To date, India has the highest number of FDA-certified manufacturing facilities and more than four times the number of drug-manufacturing staff than does the United States (India has more than 12 times the number of manufacturing staff than the United Kingdom). Also, China is working hard to address its intellectual property (IP) rights issues. In 2007, the government issued 53 regulations related to drug-approval process improvement and shortened its timeframe for investigational new drugs by half.
Industry players have also expressed confidence in Asian developed countries such as South Korea and Singapore. These countries have well-established manufacturing environments and promising government initiatives. For example, Singapore's biomedical integrated strategy, launched in June 2000, has attracted big players, including Lonza and Novartis, to set up shop in its country. In June 2011, Lonza committed an additional $12.2 (CHF$10) million to further expand its Singapore plant in response to the country's positive economic growth and the government's continued support for the biopharmaceutical manufacturing sector.To keep up with the ongoing and expected growth in biopharmaceutical manufacturing, domestic Asian CMOs are implementing a few changes to attract more global attention, including partnerships and investment.

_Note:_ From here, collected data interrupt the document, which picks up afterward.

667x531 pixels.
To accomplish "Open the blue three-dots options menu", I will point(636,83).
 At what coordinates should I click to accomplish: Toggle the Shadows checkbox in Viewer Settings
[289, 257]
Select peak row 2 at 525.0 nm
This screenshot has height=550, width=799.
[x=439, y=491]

In recent years, many pharmaceutical companies have shifted their focus from straight manufacturing to innovation, productivity, and quality control. Use of new technologies that are cost-effective and require minimal maintenance is growing more than ever before. Single-use technology, or disposables, in particular, is becoming more popular among CMOs based in Asia. The technology makes CMOs more attractive because it reduces production complexity and extends the range of services that can be offered to global customers.
Jay Chandran, associate research director of the healthcare division Asia Pacific for Frost & Sullivan, says, "[Single-use technology] will gain popularity in Asia in due course as it becomes a mandatory manufacturing capability to have if manufacturers want to remain competitive in the export markets of North America and Europe. Collaboration with large international players will further encourage the use of this technology in Asia."
In 2008, San Diego-based Pacific Biopharma Group and PacificGMP partnered to establish a single-use facility called China Quantitative Biomedicine in Taizhou, China. The facility will manufacture proteins for the US and European markets, and aims to meet the rising demands in Asia.